Exercise aim
Look below for the line containing "912x579 pixels." and the line containing "Open Belmio Official"; repeat exactly those two lines and all lines between them, and nothing else.

BEGIN Data shown

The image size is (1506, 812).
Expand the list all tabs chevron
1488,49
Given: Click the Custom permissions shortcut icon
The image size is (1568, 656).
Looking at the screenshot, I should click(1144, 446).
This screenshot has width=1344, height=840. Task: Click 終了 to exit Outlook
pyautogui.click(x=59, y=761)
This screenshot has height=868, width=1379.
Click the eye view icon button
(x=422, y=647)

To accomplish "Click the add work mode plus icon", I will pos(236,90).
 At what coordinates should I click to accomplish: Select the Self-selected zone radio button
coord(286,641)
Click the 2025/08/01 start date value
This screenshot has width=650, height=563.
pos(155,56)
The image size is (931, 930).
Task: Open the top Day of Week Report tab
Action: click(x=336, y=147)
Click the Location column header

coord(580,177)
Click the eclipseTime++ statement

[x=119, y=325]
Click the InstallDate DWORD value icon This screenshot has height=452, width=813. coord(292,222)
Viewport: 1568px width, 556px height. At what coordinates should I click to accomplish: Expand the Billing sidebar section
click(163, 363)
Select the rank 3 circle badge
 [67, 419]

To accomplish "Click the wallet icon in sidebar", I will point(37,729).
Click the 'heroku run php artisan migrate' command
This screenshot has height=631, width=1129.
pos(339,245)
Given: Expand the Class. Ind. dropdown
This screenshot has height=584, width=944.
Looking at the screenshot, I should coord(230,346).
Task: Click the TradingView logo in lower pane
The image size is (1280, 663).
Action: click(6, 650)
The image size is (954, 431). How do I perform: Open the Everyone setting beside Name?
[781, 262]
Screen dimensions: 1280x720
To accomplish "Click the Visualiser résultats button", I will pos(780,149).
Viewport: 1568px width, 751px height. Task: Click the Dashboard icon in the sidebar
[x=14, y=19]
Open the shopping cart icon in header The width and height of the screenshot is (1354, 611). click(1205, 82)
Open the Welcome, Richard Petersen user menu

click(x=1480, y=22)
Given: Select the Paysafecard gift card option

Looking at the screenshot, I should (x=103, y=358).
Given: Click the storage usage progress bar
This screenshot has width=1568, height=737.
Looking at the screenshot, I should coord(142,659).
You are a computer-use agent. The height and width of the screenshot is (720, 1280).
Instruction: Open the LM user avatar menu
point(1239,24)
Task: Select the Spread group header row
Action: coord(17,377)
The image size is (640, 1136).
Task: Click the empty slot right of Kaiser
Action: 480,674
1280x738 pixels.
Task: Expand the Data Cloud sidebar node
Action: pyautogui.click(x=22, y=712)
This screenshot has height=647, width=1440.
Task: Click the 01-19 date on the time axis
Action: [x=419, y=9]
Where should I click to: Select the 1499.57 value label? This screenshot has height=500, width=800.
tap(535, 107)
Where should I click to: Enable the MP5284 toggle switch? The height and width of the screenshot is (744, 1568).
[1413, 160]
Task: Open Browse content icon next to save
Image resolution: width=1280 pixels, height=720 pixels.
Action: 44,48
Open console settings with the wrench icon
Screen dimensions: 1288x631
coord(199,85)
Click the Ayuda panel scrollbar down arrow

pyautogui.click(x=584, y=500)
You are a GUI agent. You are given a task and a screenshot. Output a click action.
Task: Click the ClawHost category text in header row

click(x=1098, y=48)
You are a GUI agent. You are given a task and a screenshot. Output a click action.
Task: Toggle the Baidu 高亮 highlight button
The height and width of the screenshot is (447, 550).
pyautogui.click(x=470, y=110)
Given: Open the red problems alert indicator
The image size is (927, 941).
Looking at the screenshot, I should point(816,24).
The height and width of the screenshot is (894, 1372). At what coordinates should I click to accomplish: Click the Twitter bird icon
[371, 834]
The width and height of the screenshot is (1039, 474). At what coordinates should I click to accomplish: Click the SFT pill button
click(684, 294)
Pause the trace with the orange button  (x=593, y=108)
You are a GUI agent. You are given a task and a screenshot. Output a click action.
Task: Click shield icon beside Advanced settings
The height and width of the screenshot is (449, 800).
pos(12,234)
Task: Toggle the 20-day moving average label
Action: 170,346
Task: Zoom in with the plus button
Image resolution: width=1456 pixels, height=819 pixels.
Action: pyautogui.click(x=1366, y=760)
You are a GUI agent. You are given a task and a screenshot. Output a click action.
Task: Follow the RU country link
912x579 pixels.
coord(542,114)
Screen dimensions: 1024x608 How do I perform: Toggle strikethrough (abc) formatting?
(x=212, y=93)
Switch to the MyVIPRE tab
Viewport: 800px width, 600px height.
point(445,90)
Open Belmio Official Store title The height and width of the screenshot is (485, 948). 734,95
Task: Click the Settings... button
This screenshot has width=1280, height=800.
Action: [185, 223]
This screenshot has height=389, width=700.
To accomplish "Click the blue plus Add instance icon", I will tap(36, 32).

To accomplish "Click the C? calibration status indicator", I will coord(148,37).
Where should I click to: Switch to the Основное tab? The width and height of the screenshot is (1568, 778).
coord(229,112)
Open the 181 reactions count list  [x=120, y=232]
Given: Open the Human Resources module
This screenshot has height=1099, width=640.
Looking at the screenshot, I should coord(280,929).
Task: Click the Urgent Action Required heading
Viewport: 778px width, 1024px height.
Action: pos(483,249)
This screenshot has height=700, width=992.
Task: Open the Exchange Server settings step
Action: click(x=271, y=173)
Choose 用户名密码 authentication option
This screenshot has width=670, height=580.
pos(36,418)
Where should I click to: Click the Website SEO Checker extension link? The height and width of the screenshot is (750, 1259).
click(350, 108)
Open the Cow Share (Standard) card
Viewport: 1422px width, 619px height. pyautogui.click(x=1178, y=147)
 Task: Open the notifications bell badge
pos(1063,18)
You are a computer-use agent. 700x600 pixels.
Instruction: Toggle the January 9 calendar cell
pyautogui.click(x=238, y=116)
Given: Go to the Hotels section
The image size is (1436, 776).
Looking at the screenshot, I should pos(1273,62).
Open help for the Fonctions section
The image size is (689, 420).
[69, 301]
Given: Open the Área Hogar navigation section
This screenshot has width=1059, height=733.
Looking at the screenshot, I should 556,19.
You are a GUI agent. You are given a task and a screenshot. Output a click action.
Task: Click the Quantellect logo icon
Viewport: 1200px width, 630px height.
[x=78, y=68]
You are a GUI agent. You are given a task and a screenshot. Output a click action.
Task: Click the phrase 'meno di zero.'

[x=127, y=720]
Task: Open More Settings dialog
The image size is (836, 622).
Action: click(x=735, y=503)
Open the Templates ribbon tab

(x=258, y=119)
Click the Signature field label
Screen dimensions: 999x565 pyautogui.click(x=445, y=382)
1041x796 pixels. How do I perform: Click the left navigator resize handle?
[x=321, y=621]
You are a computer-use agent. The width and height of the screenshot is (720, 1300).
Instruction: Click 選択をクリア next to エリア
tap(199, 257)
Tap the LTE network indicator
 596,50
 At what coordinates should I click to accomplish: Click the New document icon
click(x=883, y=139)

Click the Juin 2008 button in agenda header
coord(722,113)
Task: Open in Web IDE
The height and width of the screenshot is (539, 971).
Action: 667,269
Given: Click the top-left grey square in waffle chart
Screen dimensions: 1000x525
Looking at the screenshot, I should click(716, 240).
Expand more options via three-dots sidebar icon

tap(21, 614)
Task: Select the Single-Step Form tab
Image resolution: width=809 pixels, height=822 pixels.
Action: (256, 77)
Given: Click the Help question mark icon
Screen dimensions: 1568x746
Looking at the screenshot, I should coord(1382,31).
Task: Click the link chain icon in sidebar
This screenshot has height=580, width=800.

END Data shown

Answer section
912x579 pixels.
coord(542,114)
Screen dimensions: 1024x608 How do I perform: Toggle strikethrough (abc) formatting?
(x=212, y=93)
Switch to the MyVIPRE tab
Viewport: 800px width, 600px height.
point(445,90)
Open Belmio Official Store title The height and width of the screenshot is (485, 948). 734,95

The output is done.